Journey from Seattle begins with kindness of friends and the friendship of strangers
Aug. 9, after preparation and medical consultations, banker Laurie Stewart set out for Africa.
Having never climbed before, Stewart admitted to some nerves a day or two before. An email exchange:
Laurie Stewart heads to Africa to climb Mount Kilimanjaro
ABABJ’s Steve Cocheo: There's part of me that wishes it was going with you. The other part that doesn't like heights is quite happy right here.
Sound Community Bank’s Laurie Stewart: There is a part of me that wishes you were going in my place.
But Stewart is a determined woman. She’d committed to try the climb. She had the committed funds of friends, family, and employees towards Climb To Fight Breast Cancer.
And she’d made a quiet, symbolic commitment. Before packing, she spoke of it:
“I encouraged all of my friends, family, and co-workers to give me names of those that have been touched by cancer,” said Stewart. “As a result, in addition to the name of my late husband Ken, I will be carrying the names of 17 other individuals. I hope to tuck in 18 small pebbles or leaves to toss into the wind at the summit. (It is a leave no trace expedition so I have to use an environmentally friendly memorial.)
• • •
AUGUST 9 DISPATCH…………………………………………….
“People are really nice!”
I tried to save a few dollars on my airline ticket since I couldn’t use miles. As a result I was routed via Portland to Amsterdam and then on to Arusha (home airport for Mount Kilimanjaro.)
In Seattle, I checked in at Delta. The nice gate agent asked why I was routing through Portland. I said that is what I got. She said “I bet that flight is overbooked. “ I immediately panicked.
But she smiled and asked why I was going to Africa. I of course told her my story.

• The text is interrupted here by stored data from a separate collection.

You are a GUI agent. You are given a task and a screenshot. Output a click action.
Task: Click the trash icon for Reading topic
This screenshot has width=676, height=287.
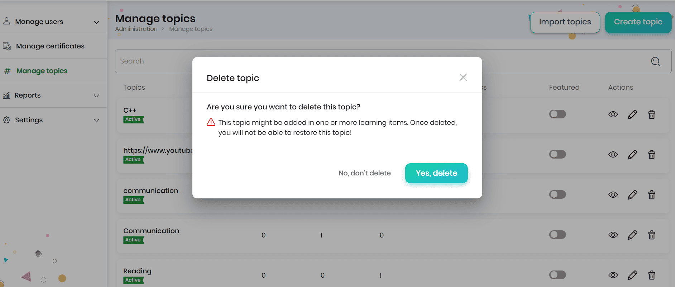(x=652, y=275)
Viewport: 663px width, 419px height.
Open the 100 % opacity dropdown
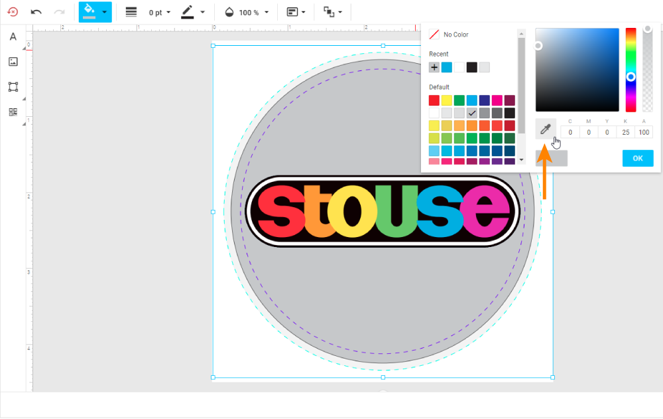tap(247, 13)
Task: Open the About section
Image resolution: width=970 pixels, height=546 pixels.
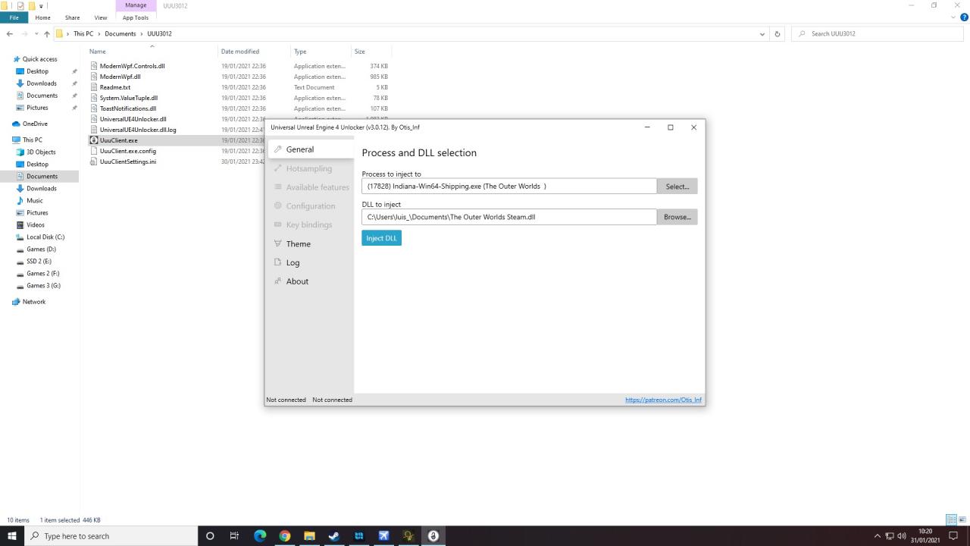Action: point(297,281)
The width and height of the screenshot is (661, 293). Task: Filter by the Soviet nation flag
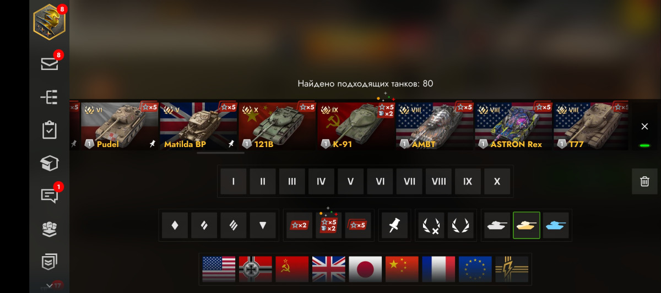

So she taps her keys furiously, and when she was done, I was re-routed from Seattle to Amsterdam in First Class. (I had had a business seat from Portland.) She used the “oversold” status of the Portland hop to reroute me without cost.
I asked if I could buy her a coffee. She just laughed. After checking my bags—one of which was overweight, which was somehow overlooked—she stood up, shook my hand, and said, “Thank you for doing the climb!”
She then sent me off to the Crown Club, where I am typing this email and enjoying a bloody mary!
We always say it is the journey that counts. This little leg of the journey is already making me smile.